Vom Sinn

Ziemlich pervers, bei dem schönen Wetter am PC zu hocken. Dazu muss ich mich wirklich zwingen. Das Leben besteht aus Debit und Credit. Kaufe mir mit dem heutigen Akt zwei freie Tage nächste Woche. Bastele Flyer fürs Atelierfest im September und gebe einem Plakat den letzten Schliff, damit mein Auftraggeber morgen, wenn er aus dem Urlaub kommt, etwas auf dem Schreibtisch hat.

Ein Hohn: das Plakat weist auf eine Podiumsdiskussion zum Thema verkaufsoffene Sonntage hin und ich höchst persönlich schwitze darüber an einem Sonntag. Wie unchristlich muss man denn sein? Frühmorgens schon mit der Kreissäge hantiert und einen Stapel Winterholz kleingesägt. Der lag vor der Haustür. Viele kleine Knüppel. Dabei hatte ich Gelegenheit über den Sinn einer Arbeit nachzudenken. „Das macht doch keinen Sinn,“ dachte ich, „in der Zeit, in der du den Kleinkram zerstückelst, hättest du gut und gerne das Doppelte geschafft, wenn es normale Holzscheite wären. Das ist unwirtschaftlich.“ Vor mich hinbrummelnd im Kreischen der Kreissäge haderte ich mit meinem Vater, der mir das Ganze eingebrockt hat. Vorgestern kippte er den Stapel vor die Tür. Ja, da hab ich mal nen großen Stapel Holz vor der Hütte.

Anyway: vom Sinn einer Arbeit philosophierte ich und dachte dabei an die armen Harz-Vier-Teufel, die teils hochqualifiziert, aber irgendwie durchs Sieb der Marktwirtschaft gerasselt, billigste Handlangertätigkeiten erledigen müssen und sich mehr als oft nach dem Sinn fragen.

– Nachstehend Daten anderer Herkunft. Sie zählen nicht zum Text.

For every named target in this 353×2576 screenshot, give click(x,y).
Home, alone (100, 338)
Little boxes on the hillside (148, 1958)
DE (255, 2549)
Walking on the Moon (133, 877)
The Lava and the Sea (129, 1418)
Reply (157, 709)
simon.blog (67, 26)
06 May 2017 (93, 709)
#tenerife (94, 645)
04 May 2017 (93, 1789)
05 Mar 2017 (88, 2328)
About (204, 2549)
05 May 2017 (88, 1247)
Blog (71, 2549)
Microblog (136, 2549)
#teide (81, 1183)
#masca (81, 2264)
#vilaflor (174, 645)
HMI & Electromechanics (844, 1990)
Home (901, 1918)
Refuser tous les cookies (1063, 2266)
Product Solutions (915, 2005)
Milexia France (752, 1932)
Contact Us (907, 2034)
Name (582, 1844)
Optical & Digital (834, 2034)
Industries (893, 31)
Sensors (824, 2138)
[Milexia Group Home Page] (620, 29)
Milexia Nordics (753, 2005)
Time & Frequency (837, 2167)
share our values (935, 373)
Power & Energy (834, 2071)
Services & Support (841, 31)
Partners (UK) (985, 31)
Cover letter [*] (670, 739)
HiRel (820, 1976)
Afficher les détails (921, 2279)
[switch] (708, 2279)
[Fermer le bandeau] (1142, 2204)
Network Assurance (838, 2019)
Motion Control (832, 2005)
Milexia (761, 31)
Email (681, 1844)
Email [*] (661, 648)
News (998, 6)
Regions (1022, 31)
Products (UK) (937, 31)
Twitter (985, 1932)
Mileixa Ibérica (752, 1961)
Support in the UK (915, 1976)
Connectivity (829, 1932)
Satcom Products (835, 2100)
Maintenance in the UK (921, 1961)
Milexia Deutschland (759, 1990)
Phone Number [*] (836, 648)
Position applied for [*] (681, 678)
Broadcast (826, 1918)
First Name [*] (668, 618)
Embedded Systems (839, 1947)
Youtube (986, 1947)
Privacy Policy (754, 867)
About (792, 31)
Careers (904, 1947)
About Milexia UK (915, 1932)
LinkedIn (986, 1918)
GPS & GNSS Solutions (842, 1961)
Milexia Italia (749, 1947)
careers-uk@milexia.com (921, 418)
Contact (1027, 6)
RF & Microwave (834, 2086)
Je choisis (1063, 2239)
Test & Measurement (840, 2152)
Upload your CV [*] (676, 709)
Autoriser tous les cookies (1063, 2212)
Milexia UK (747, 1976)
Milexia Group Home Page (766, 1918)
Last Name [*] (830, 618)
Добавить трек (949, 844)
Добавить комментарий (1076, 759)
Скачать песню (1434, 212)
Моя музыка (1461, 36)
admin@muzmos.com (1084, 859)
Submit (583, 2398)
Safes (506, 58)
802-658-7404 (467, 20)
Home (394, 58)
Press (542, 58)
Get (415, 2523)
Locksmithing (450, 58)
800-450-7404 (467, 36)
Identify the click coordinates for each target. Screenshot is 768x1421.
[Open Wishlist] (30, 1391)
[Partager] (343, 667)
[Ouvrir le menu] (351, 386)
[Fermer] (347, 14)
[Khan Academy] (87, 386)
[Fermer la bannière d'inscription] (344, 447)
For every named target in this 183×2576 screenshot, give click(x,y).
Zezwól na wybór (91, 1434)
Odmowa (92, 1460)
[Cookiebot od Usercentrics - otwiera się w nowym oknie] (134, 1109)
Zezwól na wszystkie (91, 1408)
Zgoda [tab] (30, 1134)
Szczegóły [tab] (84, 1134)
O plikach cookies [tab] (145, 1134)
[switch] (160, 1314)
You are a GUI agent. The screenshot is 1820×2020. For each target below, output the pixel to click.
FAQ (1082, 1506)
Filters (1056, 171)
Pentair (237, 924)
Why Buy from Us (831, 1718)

Arbeiten macht im Grund spaß. Aber der Mensch, der sie ausführt muss darin einen Sinn sehen. Dies kann auf zwei Wege geschehen: entweder die Arbeit ansich ist sinnvoll, oder man wird dafür bezahlt. Die gute M. zum Beispiel, treue Seele, hat kürzlich im familiären Betrieb Hand angelegt und eine Drecksarbeit erledigt. Schön und gut. Sie hat es gerne getan. Der Sinn lag wohl darin, jemandem etwas Gutes zu tun. Reicht ja auch. Geld wollte sie keins. Irgendwer kam allerdings auf die Idee, man könne ihr doch Geld geben, so eine Art Dankeschön, oder einen Blumenstrauß. Die Diskussion war kurz und hitzig. Der Betriebsleiter wollte ihr kein Geld geben, weil er eine andere Idee hatte, wie denn die Arbeit viel wirtschaftlicher erledigt werden könnte. (Das heißt: der Betriebsleiter hätte die Arbeit so nicht erledigt wie es M. tat, sondern auf seine Art – die Art wie man etwas tut, hängt also mit dem Sinn zusammen; wenn zwei Menschen auf verschiedene Weisen ein und dieselbe Arbeit erledigen und letztlich zu dem selben Resultat kommen: Arbeit-ist-erledigt, dann ist das noch lange nicht das Gleiche; es ist jedoch hochnäsig und verbohrt, zu sagen, das was du tust ist sinnlos, ich kann das besser, schneller, schöner – deine Arbeit ist nichts wert, weil du sie nicht so ausführst, wie ich das machen würde. Ich fragte, um wieviel Geld es denn gehe. Die Antwort: Zwei Euro die Stunde.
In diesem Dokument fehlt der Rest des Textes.